Si les stationnements pour les vélos cargos font progressivement leur apparition dans l’espace public, rares sont les initiatives qui considèrent la diversité des besoins associés à la large gamme de vélos adaptés disponibles. « C’est un sujet qui va être amené à se développer dans les années à venir. Avec l'augmentation du nombre de cyclistes, nombreux sont ceux qui opteront pour un vélo adapté pour répondre aux contraintes du quotidien. La demande va exploser dans les prochaines années », souligne Nils Hornet.
Face aux difficultés de stationnement qu’elle rencontre, Myriam Gallot planifie soigneusement ses itinéraires en utilisant la carte des stationnements vélos en ligne de la Métropole de Lyon, afin d'identifier les options disponibles près de ses destinations. Camille Pechoux souligne cet enjeu-clé : « Prenons l'exemple d'une personne qui ne peut marcher que sur de courtes distances. Comment peut-elle être sûre de trouver un stationnement près de sa destination ? Il est essentiel de faciliter la reconnaissance de ces espaces une fois sur place. L'usage de pictogrammes pour les personnes handicapées ne semble pas le plus adapté car il est crucial d'éviter toute stigmatisation. En effet, les personnes âgées utilisant des vélos adaptés vont fuir car elles ne se considèrent pas en situation de handicap ».

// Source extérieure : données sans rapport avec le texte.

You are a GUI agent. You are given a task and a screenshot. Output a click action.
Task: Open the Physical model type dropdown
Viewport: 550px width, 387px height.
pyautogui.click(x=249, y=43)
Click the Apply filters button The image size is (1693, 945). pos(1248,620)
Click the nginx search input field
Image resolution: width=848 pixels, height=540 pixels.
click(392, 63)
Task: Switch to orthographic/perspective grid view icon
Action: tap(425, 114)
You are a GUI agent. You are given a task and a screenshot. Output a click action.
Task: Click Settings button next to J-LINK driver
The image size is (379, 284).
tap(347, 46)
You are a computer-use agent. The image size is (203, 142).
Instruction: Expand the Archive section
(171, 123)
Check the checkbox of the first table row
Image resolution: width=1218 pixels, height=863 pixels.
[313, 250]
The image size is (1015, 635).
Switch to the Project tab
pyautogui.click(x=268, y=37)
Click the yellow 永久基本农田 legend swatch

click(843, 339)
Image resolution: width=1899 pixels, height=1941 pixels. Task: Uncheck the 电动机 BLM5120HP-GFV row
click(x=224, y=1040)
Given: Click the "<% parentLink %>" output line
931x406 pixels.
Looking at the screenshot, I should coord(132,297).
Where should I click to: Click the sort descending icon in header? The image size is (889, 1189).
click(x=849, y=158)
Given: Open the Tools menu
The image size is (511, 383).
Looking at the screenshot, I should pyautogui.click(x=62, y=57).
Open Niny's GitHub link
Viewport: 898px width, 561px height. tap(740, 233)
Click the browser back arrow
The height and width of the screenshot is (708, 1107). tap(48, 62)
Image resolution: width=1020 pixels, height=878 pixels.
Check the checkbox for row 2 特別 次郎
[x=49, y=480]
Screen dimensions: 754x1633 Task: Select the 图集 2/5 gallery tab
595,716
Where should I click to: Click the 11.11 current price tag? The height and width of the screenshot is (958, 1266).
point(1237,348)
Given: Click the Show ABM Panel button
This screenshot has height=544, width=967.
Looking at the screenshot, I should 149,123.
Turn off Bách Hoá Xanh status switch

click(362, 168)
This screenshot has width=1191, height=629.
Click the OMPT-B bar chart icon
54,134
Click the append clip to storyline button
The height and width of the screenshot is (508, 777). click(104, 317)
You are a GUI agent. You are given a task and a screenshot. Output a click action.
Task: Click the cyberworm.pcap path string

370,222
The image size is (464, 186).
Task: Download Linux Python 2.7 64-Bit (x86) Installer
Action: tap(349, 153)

Myriam Gallot a été consultée pour apporter son expertise dans le développement de solutions de stationnement adapté pour un hôpital. Malheureusement, ce projet a été abandonné car la direction a jugé que le besoin n'était pas suffisamment établi. Pourtant, Myriam Gallot et Camille Pechoux en sont persuadées : tout comme le développement des pistes cyclables et du stationnement classique, c’est en créant du stationnement adapté qu’on fera émerger un besoin et qu’on pourra véritablement développer la pratique.
Pour faire avancer le sujet, Myriam Gallot est engagée au sein de l’association La Ville à Vélo à Lyon. Elle anime la commission “Vélo pour Toutes et Tous”, visant à promouvoir une approche plus inclusive du vélo. La commission fait notamment un travail de plaidoyer auprès des collectivités pour développer du stationnement adapté et promouvoir une approche plus inclusive du vélo. Son prochain projet ? Organiser une grande véloparade de vélos adaptés.
Le programme Alvéole Plus permet une prise en charge de 40 % des coûts pour l'installation d'équipements de stationnement, pouvant aller jusqu'à 50% dans les zones à faibles émissions (ZFE). Cette aide couvre divers types de stationnements, y compris ceux pour les vélos adaptés. Elle est disponible pour les copropriétés privées, l'habitat social, les écoles et établissements d'enseignement, les espaces et sites publics, les gares et pôles d'intermodalité, ainsi que les espaces pour les livreurs à vélo. Le programme permet également de bénéficier d’une prestation de conseil pour définir le projet.